Anomalous right coronary artery from the pulmonary artery (ARCAPA) is a rare coronary anomaly with a reported incidence of 0.002% and a variable clinical presentation. Left-to-right collaterals are usually present and provide oxygenated blood flow from the left coronary system to the right coronary artery (RCA) territory. However, even with adequate collateralization, patients can become symptomatic due to “coronary steal” into the low-pressure pulmonary circulation.¹

A 59-year-old Asian woman with paroxysmal supraventricular tachycardia (PSVT), diabetes, and dyslipidemia was hospitalized with palpitations and chest discomfort. Her electrocardiogram showed short RP tachycardia with a heart rate of 167 bpm. She received intravenous adenosine with successful restoration of sinus rhythm and resolution of her symptoms.

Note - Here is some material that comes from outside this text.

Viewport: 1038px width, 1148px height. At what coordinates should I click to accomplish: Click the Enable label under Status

She was initially diagnosed with PSVT 15 years ago when she presented to a local emergency room with palpitations. She reported recurrent episodes once every 3 months which abated with vagal maneuvers. Her symptoms did not resolve this time; therefore, she presented to the hospital. Due to multiple atherosclerotic risk factors, cardiac biomarkers were ordered. She had a dramatic increase in high-sensitivity troponin I levels with a typical rise and fall pattern (peak level 2231 ng/L). She was therefore referred to the cardiac catheterization laboratory for coronary angiography.

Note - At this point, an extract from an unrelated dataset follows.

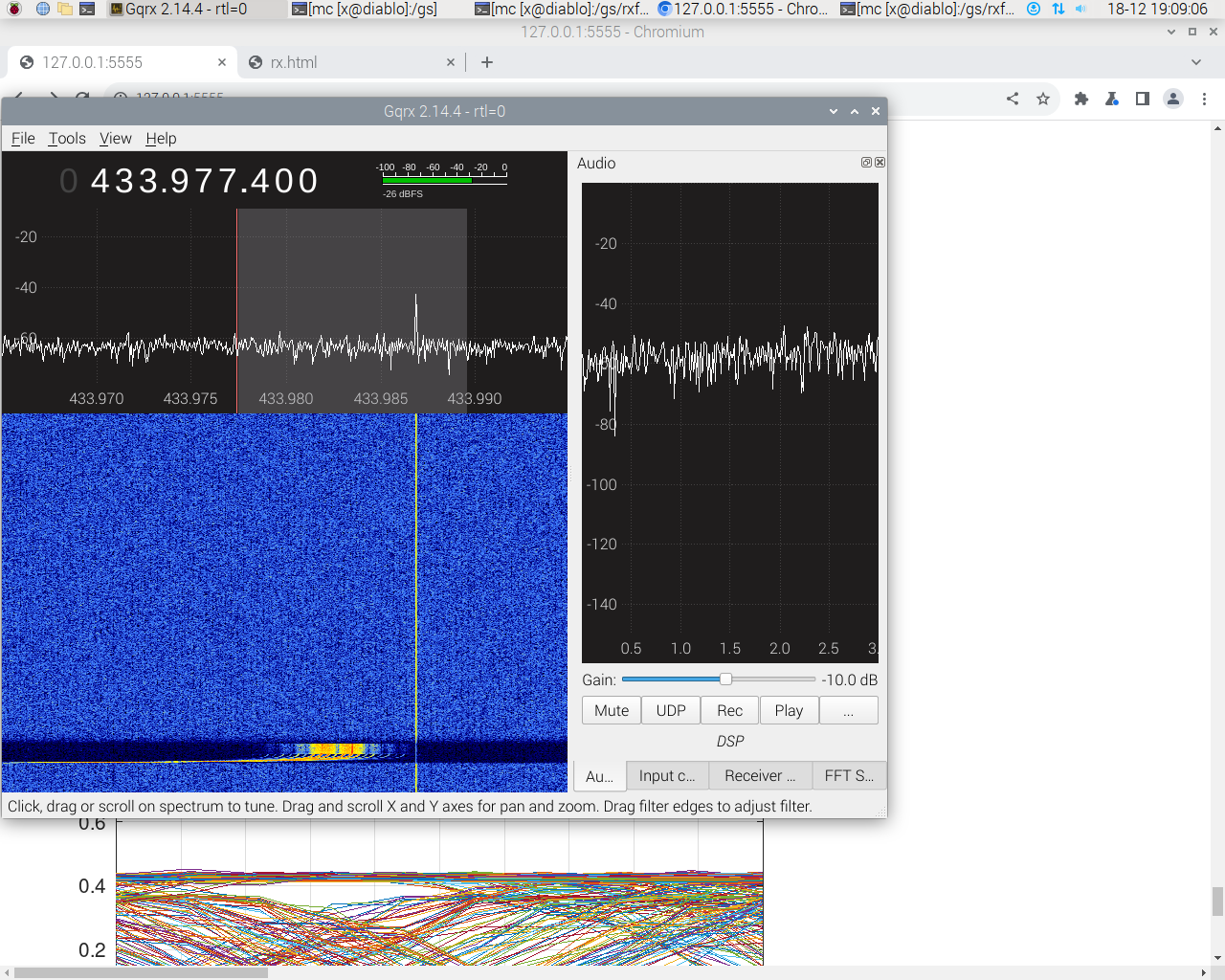Toggle UDP audio streaming
The image size is (1225, 980).
671,710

Selective left coronary angiography showed an ectatic left main artery and tortuous collaterals from the proximal left anterior descending (LAD) artery to a severely ectatic right RCA. The LAD was also severely ectatic and filled late.  Retrograde filling of the pulmonary artery from the RCA was visualized (Figure 1, Video 1). We were unable to engage the RCA selectively with multiple diagnostic catheters. Ascending aortography confirmed absence of RCA ostium from the aorta and suggested the diagnosis of anomalous right coronary artery from pulmonary artery (ARCAPA) (Figure 2, Video 2). CT angiography confirmed ARCAPA with large left-to-right collaterals from LAD to RCA (Figures 3-5). There were no other congenital heart anomalies. Echocardiography showed normal biventricular function and normal chamber sizes. A myocardial perfusion Single Photon Emission Computed Tomography (SPECT) study showed a moderate intensity, medium-sized, partially reversible defect in the RCA distribution. The patient was referred to cardiothoracic surgery for consideration of reimplantation of the RCA to the aorta. However, due to her asymptomatic status at baseline, the decision was made to pursue initial conservative management.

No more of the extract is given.